━━ Page text

# Craftman's newest 14" bandsaw



## Tugboater78

Thanks, ill keep this in mind around november, october is my 10 yr mark with my employer. They give up a $500 gift card to sears and ive been debating what i MIGHT spend it on. Knowing my luck one of my appliances will go bad and no new toys though.


----------



## Tedstor

I've checked out that bs a few times in my local Sears. Very impressive. IMO, it's the best BS under $600. I'd buy one myself if I didn't already have a Ridgid.


----------



## WhoMe

Isn't this essentially a Rikon clone? I know in the past the 10" and 14" band saws were essentially Rikons missing a couple of items like a fence and had some lesser specs and different paint. Even so, this looks like a great saw. 
From all the positive reviews, I know I will be checking this saw out when I am ready to buy.


----------



## ArtRafael

I have been in the market for a good, not too expensive band saw for a while now and have been hesitent to take the leap. This blog has helped. I'm off to the Sears store to check em out. Hope to bring one home now. Ralph


----------



## Tedstor

This BS is currently priced at $367 on the Sears site. Fatwallet.com lists a coupon code for $35 off any purchase over $300. That'll beat the price down to $332. If you become a member of fatwallet, you'll also receive 5% cash back' yeilding another $15 bucks. And if you have a Sears "shop your way" card, you can apply this purchase toward points for future Sears purchases. I'd imagine a Sears charge card could further enhance the deal as well.

Ive actually seen this BS on sale for $325ish a while back. WIth similar coupons, it could be had for $280-290. That would be a sick deal.


----------



## jchomme

I am going to pretend that I got the best price possible, It was the only one in the area and I had to have it. If you could get this new under $300 it would be an super deal!

I am still finding this saw to be really nice. The blade that it came with is not very good, but I was able to get some cutting done. I only did a quick setup, and nothing too negative to report. Now need to tune and get a better blade. The biggest downfall, so far, is the lousy manual. Doesn't bother me too much because of how simple this machine is.

I actually once had the Rikon 14" deluxe and this thing is a more reasonable 14" Bandsaw. I remember the Rikon had extra features, more resaw, more power and everything seemed more "polished," but I doubt It could do much more than this one. Kudos to the R and D team, they cut the fat and passing the savings along to us on a budget.

Added bonus: The open stand creates the feeling of more space in a small workshop. Helps me find my chi


----------



## Tedstor

Sorry. Wasn't aiming that reply at you. Even at $368, that machine is a GREAT value. I was actually trying to entice other readers into pulling the trigger (and perhaps myself too).


----------



## Marty5965

I pulled the trigger yesterday based on this review. Only one left in the City and I snagged it. It is sitting in my garage, waiting to be moved to my fledgling shop (basement). Thanks for the review. Only snag is, I just got clearance from the CFO to get a planer, guess I'll have to re-negotiate.

━━━━

Required work:
a - Please transcribe the bandsaw thread from "Thanks, ill keep" to "new toys though.".
b - In the bandsaw thread, what does Tugboater78's employer give at the 10-year mark?

━━ Supplied entries

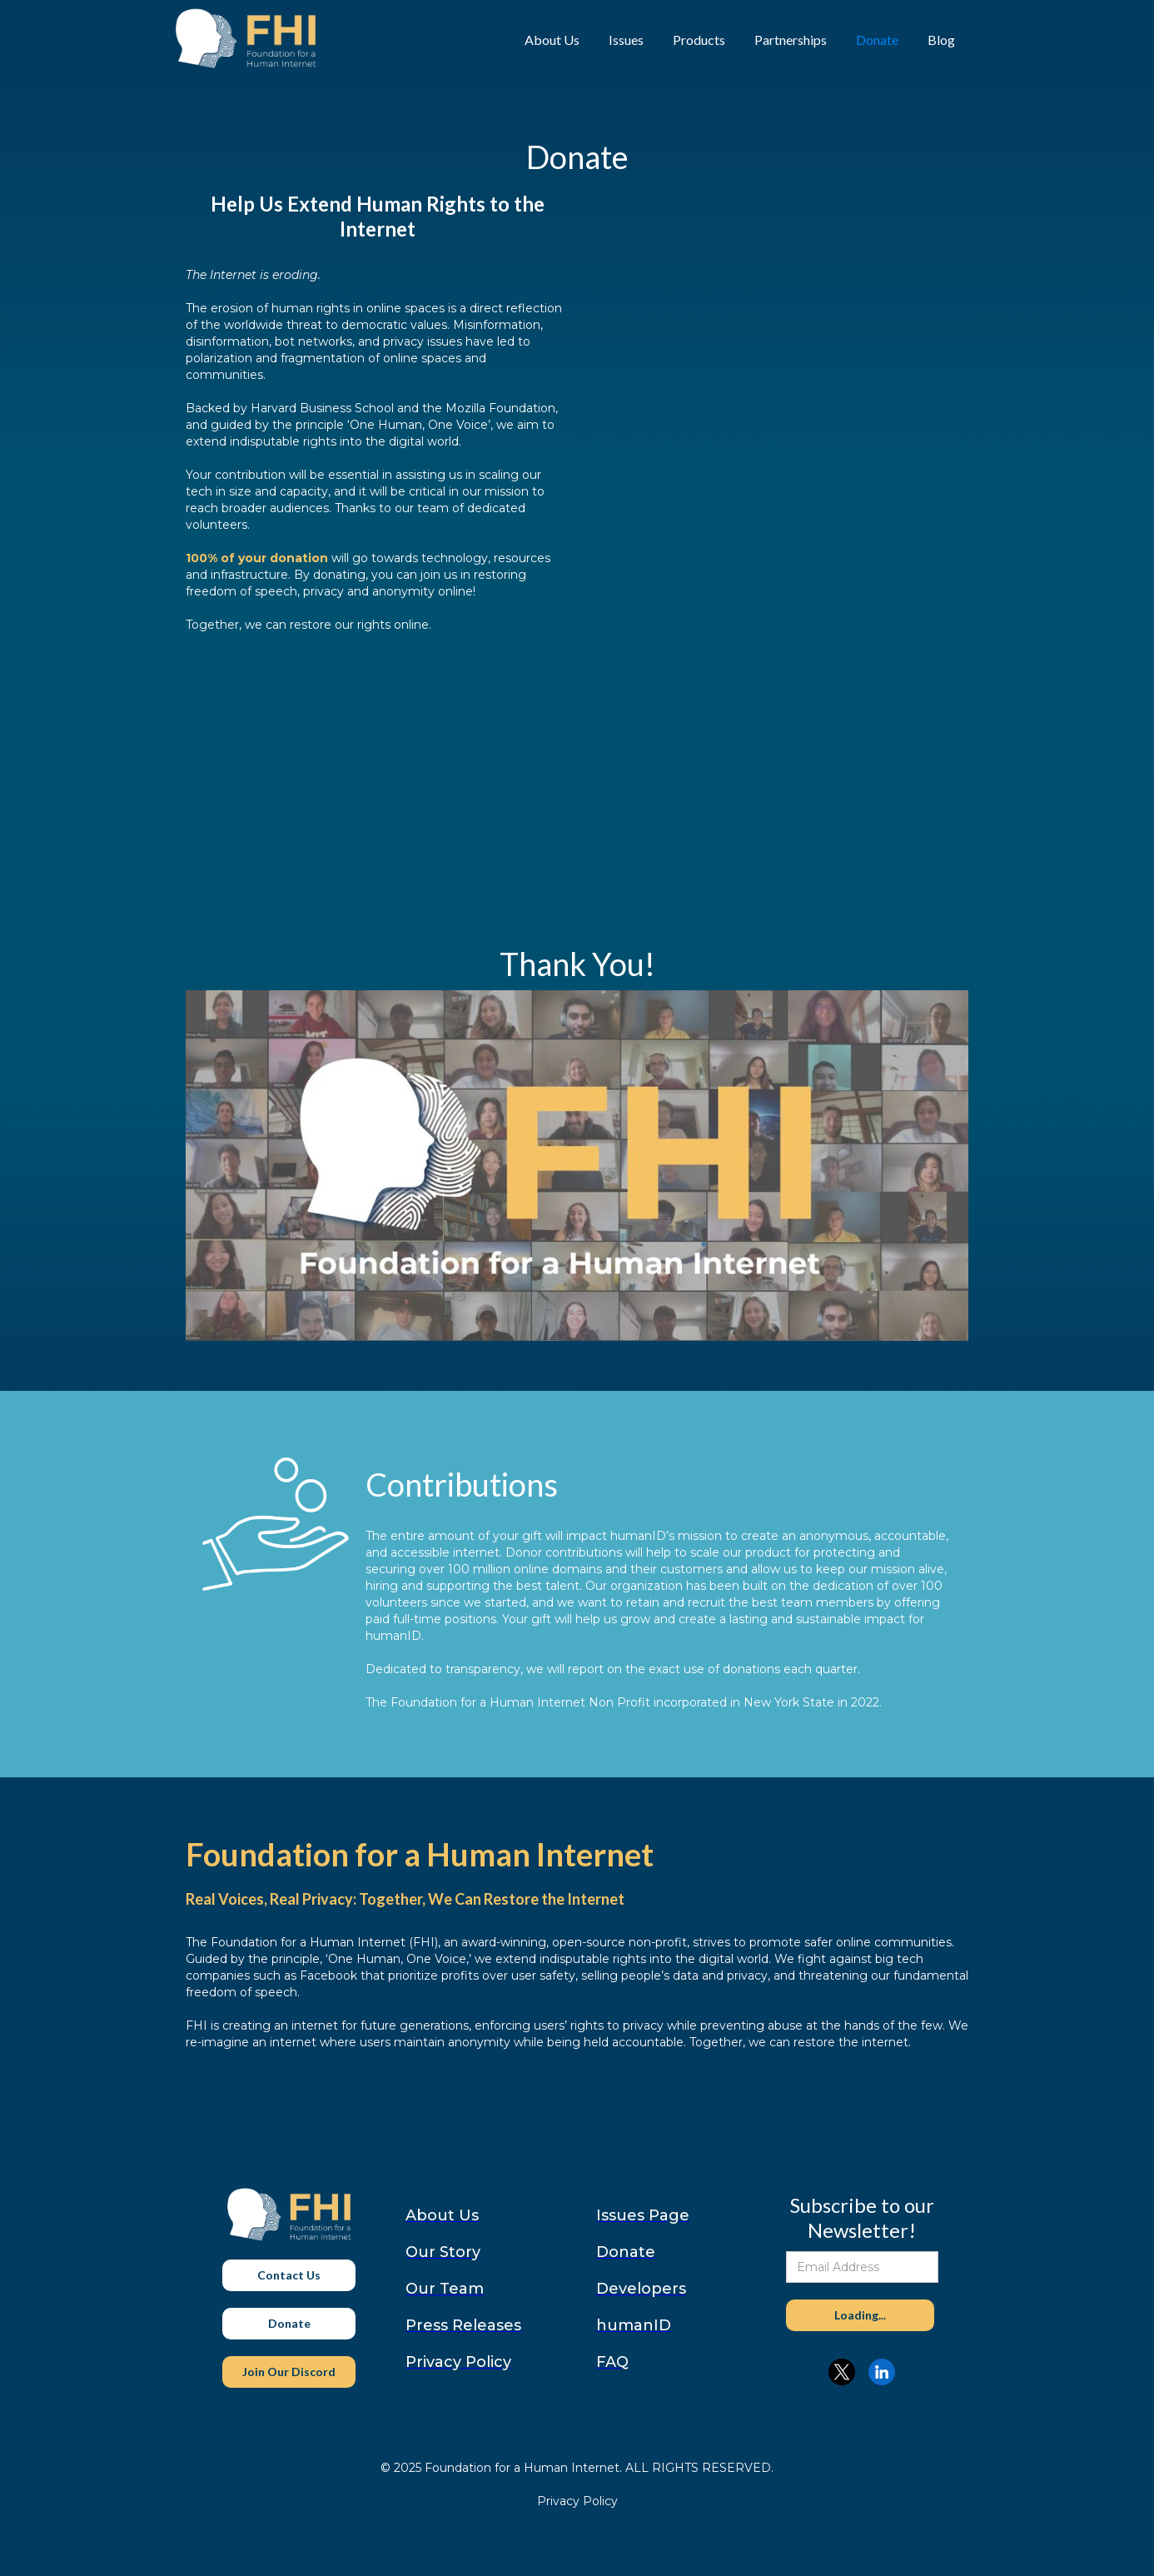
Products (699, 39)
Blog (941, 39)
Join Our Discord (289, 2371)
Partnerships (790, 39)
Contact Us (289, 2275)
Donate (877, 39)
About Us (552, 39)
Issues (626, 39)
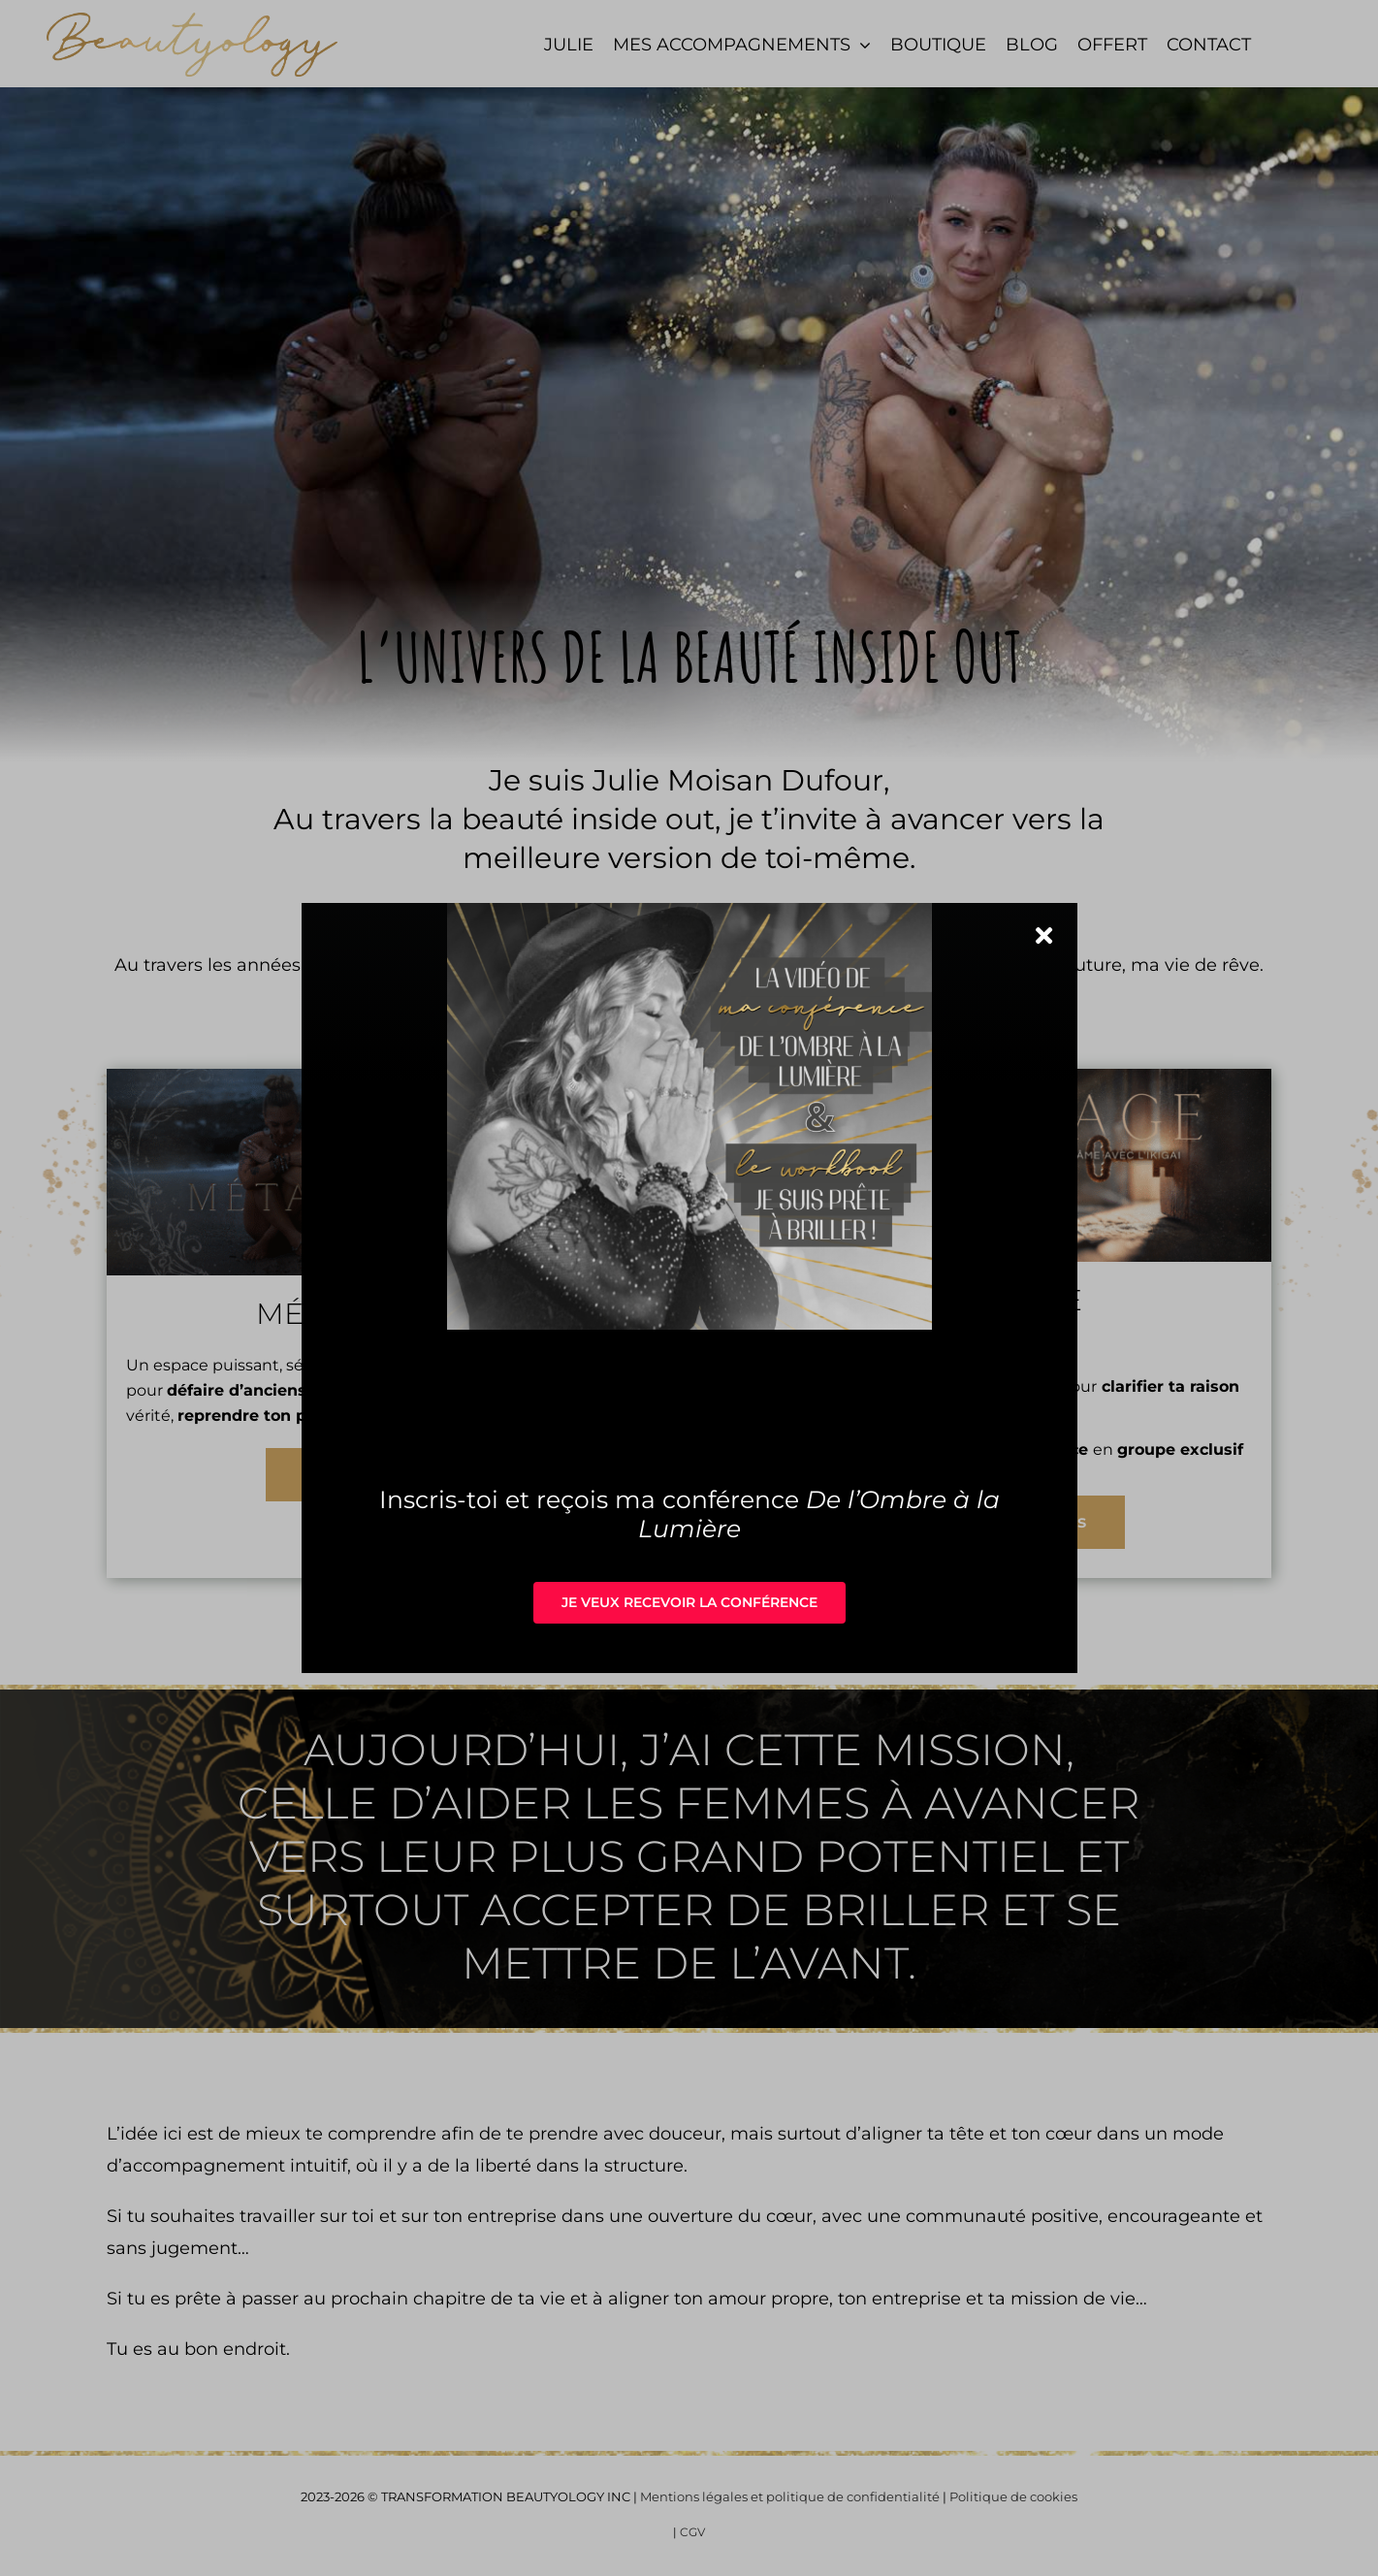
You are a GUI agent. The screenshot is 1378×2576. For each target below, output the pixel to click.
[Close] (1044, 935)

━━━━

Answers per task:
a -
Thanks, ill keep this in mind around november, october is my 10 yr mark with my employer. They give up a $500 gift card to sears and ive been debating what i MIGHT spend it on. Knowing my luck one of my appliances will go bad and no new toys though.

b - A $500 gift card to Sears.